::: Data for the task :::

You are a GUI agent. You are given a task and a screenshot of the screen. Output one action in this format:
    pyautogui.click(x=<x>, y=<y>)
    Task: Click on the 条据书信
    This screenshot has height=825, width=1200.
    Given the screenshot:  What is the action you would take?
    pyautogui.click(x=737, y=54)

:::

Your task
Please output these items as a numbered list, leaving out any blank lines.

Answer in full
1. You are a GUI agent. You are given a task and a screenshot of the screen. Output one action in this format:
2.     pyautogui.click(x=<x>, y=<y>)
3.     Task: Click on the 条据书信
4.     This screenshot has height=825, width=1200.
5.     Given the screenshot:  What is the action you would take?
6.     pyautogui.click(x=737, y=54)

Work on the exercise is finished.